In keeping with Cinco de Mayo, and to make use of the abundant harvest of cilantro from our garden, we offer for your consideration a simple and delicious salsa verde.  As with most salsas, fresh ingredients are key.

Salsa Verde

  • 1 lb fresh tomatillos
  • 1 large white onion
  • 3 cloves garlic
  • 1 packed cup chopped fresh cilantro
  • 1 jalapeno (you decide whether you want the heat of the seeds)
  • 1/2 lime, juiced
  • 1 tablespoon white vinegar (this ingredient is a bit controversial in traditional salsa circles, but we like it)
  • 1 tsp cumin
  • Kosher salt to taste (start with 1/2 tsp – remember, chips are salted)

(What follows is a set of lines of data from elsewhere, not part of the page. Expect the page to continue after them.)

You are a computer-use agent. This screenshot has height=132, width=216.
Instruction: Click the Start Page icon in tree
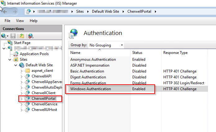pos(10,43)
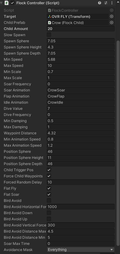This screenshot has width=120, height=254.
Task: Open component help reference icon
Action: tap(100, 3)
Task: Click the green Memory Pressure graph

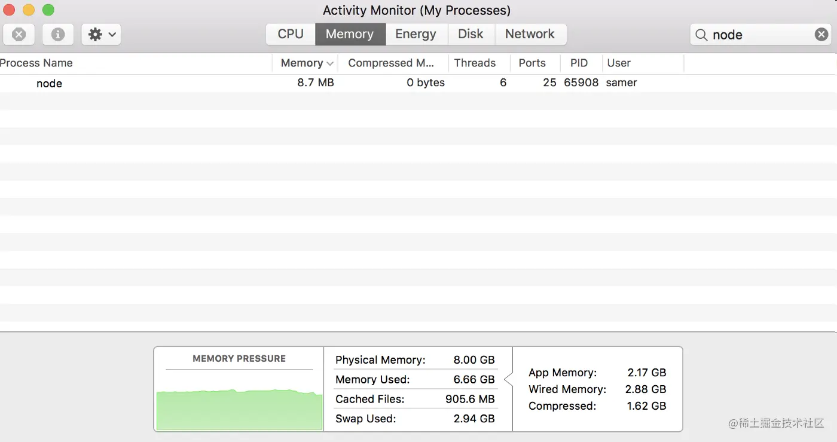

Husk, wash, and quarter the tomatillos.  Rough chop the onion, garlic, and jalapeno.  Add all ingredients to a food processor and process until smooth.  Transfer to a saucepan and simmer for about 15 minutes, until reduced to desired consistency.


Enjoy with your favorite corn chip or, even better, spooned on top of carne asada.

Feliz Cinco de Mayo!

* Editor’s Note: Second day discovery: letting this already yummy salsa sit in the fridge overnight deepens and improves the flavor fourfold!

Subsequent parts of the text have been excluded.